Stored records
++++++++

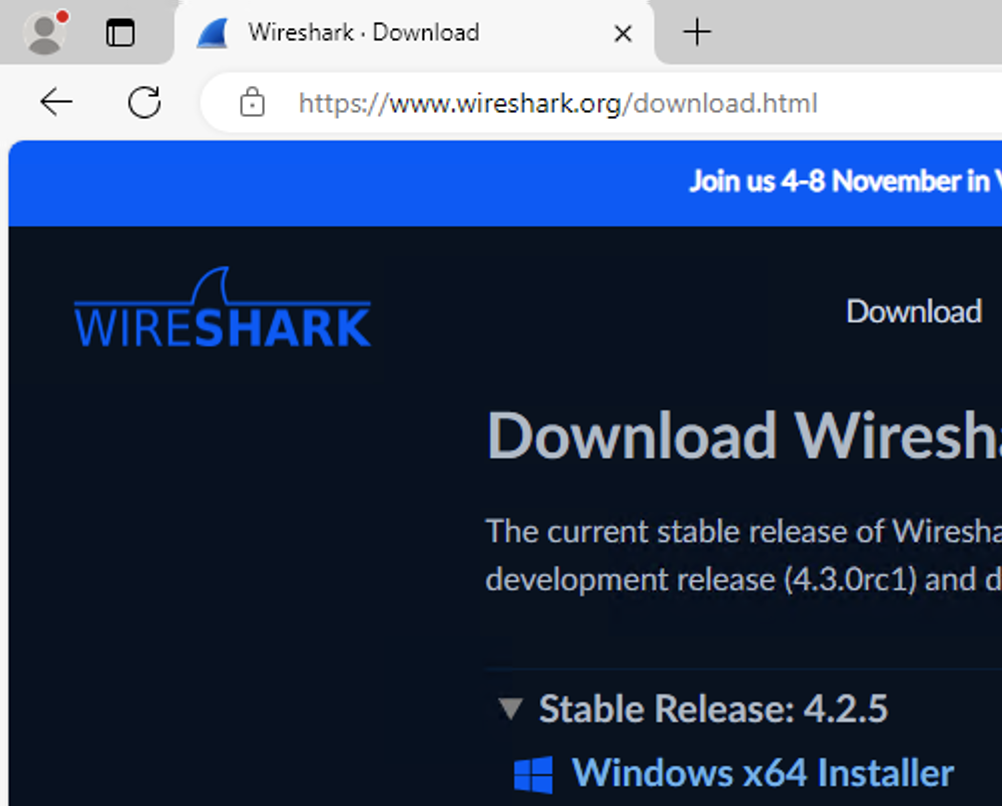Screen dimensions: 1002x806
Task: Click the WIRESHARK logo on the page
Action: 222,307
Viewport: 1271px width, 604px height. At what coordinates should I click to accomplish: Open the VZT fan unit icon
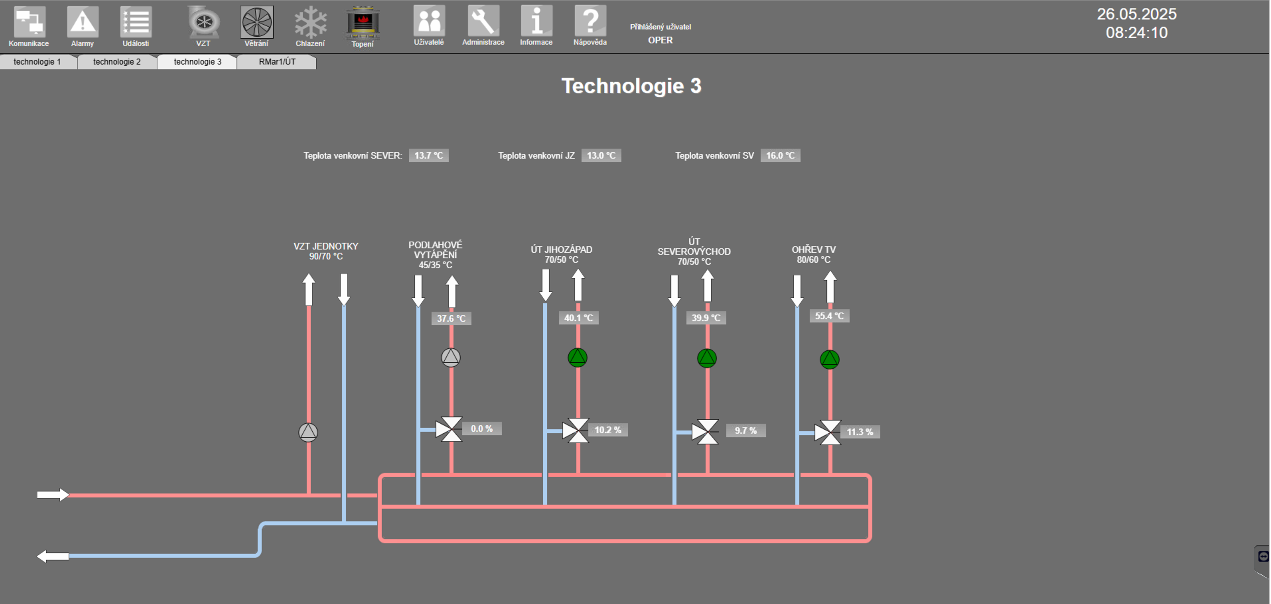point(204,22)
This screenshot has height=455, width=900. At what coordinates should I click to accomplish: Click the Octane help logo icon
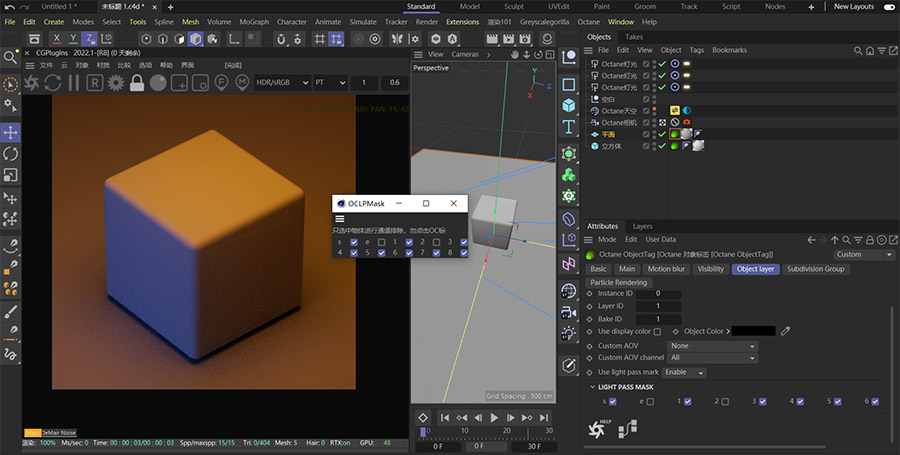coord(595,429)
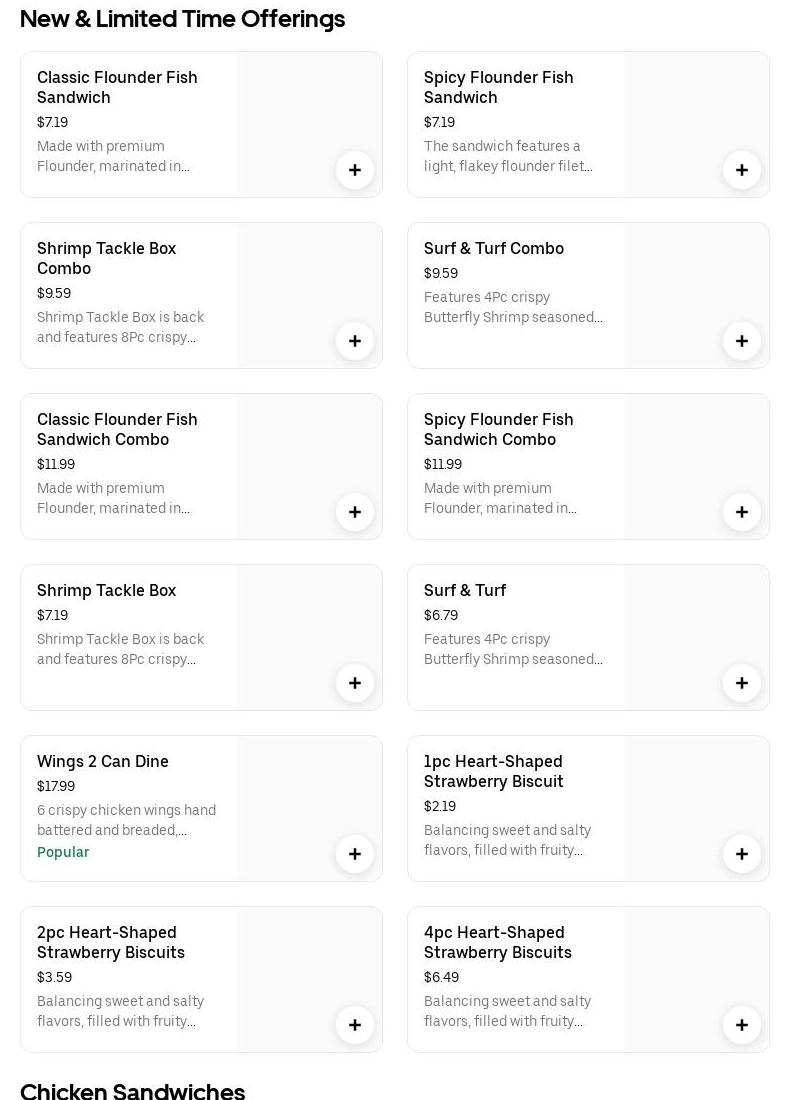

++++++++

» BRIEF: Take the line that contains "Viewport: 1271px width, 604px" and every line after it to the end of the records above; quote them exactly, leaving out the pictures.

» SOLUTION BELOW:
Viewport: 1271px width, 604px height. At what coordinates should I click to accomplish: Open the VZT fan unit icon
point(204,22)
This screenshot has height=455, width=900. At what coordinates should I click to accomplish: Click the Octane help logo icon
coord(595,429)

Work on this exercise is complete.